Look for the line that has "The height and width of the screenshot is (768, 1024)." in the material below; please repeat it and every line after it, exactly, up to and including the line that has "Task: Click the change view icon", and nothing else.

───── EXERCISE INPUTS ─────

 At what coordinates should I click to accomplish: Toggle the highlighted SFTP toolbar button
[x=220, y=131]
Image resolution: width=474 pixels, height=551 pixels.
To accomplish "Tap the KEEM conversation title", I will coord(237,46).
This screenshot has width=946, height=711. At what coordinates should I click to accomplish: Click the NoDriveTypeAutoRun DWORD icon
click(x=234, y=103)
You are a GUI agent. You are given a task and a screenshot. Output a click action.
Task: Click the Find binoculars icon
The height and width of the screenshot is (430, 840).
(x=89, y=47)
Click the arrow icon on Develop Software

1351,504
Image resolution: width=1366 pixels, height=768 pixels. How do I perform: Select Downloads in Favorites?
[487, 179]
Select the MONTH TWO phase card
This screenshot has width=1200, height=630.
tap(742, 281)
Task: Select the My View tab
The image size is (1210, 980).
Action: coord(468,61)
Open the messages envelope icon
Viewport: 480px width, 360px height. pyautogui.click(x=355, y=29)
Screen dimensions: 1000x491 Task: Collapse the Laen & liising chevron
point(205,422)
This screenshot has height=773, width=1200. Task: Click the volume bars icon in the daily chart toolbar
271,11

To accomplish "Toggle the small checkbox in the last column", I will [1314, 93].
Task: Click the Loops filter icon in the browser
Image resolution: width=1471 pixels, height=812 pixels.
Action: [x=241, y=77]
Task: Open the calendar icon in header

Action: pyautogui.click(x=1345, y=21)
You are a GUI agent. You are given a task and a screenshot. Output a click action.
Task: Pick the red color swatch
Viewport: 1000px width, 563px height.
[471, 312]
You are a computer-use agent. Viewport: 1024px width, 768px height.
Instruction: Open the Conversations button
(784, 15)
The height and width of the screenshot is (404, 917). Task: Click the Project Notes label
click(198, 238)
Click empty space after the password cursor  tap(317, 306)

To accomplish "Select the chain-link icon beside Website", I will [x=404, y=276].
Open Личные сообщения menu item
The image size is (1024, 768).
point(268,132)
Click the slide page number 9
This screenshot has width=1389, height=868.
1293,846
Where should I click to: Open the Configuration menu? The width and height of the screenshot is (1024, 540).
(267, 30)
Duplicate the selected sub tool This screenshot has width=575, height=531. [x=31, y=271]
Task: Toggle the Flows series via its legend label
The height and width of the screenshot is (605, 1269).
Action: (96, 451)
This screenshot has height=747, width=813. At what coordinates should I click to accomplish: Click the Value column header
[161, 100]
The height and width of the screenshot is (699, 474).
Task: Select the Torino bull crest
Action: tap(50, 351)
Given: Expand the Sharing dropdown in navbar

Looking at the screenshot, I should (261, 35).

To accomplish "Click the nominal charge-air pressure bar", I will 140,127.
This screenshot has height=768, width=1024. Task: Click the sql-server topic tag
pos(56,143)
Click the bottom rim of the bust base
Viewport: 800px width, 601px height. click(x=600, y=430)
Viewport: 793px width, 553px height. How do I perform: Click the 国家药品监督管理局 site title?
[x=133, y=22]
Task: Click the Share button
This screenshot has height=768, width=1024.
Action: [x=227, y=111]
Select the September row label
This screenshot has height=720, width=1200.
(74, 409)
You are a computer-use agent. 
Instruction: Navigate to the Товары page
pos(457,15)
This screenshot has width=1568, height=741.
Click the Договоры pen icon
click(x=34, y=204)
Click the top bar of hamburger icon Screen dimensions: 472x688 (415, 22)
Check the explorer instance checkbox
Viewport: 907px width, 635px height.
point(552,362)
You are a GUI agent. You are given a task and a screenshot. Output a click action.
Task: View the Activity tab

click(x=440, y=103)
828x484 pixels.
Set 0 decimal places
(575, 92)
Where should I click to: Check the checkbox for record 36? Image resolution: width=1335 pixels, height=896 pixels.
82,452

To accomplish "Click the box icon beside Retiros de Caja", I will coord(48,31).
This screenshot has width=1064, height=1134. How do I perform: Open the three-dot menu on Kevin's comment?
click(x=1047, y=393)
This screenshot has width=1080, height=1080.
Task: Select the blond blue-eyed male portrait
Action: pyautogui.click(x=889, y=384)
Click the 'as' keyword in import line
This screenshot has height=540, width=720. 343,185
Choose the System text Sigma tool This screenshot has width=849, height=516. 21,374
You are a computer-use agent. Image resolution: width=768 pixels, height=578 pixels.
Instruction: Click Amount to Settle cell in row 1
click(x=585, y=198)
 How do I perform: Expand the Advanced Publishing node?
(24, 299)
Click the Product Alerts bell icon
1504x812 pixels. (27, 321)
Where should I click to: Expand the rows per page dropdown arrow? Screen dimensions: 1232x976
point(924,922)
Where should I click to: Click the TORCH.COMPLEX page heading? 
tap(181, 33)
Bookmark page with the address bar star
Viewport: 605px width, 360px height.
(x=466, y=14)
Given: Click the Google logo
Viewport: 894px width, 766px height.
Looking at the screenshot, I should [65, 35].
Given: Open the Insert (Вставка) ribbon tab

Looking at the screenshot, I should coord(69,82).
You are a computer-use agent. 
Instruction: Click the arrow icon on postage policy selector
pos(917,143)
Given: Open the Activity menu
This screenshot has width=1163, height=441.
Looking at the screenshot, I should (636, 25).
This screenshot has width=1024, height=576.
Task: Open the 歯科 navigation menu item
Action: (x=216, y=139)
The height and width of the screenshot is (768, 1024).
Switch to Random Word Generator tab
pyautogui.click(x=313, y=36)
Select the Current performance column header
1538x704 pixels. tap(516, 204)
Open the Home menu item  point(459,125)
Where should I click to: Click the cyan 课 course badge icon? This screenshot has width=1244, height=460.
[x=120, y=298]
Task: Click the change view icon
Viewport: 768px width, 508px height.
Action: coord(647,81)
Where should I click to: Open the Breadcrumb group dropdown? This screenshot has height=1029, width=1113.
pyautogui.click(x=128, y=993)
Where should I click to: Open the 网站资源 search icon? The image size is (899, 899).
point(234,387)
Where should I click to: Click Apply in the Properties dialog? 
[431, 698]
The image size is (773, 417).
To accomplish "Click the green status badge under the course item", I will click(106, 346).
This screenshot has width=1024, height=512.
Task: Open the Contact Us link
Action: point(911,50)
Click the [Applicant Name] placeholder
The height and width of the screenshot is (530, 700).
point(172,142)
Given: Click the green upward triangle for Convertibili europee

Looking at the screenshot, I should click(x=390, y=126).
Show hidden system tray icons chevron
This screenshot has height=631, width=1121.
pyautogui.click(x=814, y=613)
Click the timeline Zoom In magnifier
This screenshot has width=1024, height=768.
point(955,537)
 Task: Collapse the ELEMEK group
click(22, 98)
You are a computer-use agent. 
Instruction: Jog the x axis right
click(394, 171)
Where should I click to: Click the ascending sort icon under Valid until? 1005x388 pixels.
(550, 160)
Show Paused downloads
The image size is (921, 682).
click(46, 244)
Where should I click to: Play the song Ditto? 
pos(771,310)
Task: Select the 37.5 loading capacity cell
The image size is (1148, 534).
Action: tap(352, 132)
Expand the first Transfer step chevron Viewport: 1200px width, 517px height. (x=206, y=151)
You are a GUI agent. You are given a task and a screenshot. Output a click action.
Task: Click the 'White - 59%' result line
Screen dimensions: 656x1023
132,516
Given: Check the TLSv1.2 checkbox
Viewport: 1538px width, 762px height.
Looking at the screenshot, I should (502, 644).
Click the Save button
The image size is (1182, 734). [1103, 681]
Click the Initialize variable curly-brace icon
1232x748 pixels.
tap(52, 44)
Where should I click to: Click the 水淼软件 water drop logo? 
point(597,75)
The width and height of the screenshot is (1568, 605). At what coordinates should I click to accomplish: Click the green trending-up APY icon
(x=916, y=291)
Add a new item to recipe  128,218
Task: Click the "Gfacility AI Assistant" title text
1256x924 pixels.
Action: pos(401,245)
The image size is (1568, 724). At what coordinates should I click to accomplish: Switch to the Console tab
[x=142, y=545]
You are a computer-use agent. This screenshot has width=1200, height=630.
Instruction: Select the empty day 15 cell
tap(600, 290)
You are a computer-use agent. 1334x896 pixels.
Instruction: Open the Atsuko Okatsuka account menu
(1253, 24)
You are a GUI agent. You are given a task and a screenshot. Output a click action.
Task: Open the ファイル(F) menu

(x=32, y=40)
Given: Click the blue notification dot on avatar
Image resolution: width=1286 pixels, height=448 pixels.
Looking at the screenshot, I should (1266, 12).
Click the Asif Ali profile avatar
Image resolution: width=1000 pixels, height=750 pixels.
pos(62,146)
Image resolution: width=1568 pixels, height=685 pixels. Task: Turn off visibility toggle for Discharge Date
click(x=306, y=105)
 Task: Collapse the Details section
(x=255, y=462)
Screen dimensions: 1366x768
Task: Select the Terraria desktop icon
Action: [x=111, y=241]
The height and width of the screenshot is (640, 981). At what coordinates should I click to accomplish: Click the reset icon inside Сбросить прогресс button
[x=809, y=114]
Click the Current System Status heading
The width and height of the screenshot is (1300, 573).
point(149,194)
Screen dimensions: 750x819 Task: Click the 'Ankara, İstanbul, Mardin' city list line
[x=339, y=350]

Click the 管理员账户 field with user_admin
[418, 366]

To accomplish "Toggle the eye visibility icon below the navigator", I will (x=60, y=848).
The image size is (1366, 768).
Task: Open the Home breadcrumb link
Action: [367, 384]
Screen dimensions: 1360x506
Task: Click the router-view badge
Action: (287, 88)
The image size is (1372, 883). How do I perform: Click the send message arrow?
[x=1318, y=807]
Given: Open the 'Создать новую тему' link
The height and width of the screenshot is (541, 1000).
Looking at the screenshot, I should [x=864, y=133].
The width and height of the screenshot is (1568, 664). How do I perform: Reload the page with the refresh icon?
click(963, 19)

─────

ANSWER SPACE:
The height and width of the screenshot is (768, 1024).
Switch to Random Word Generator tab
pyautogui.click(x=313, y=36)
Select the Current performance column header
1538x704 pixels. tap(516, 204)
Open the Home menu item  point(459,125)
Where should I click to: Click the cyan 课 course badge icon? This screenshot has width=1244, height=460.
[x=120, y=298]
Task: Click the change view icon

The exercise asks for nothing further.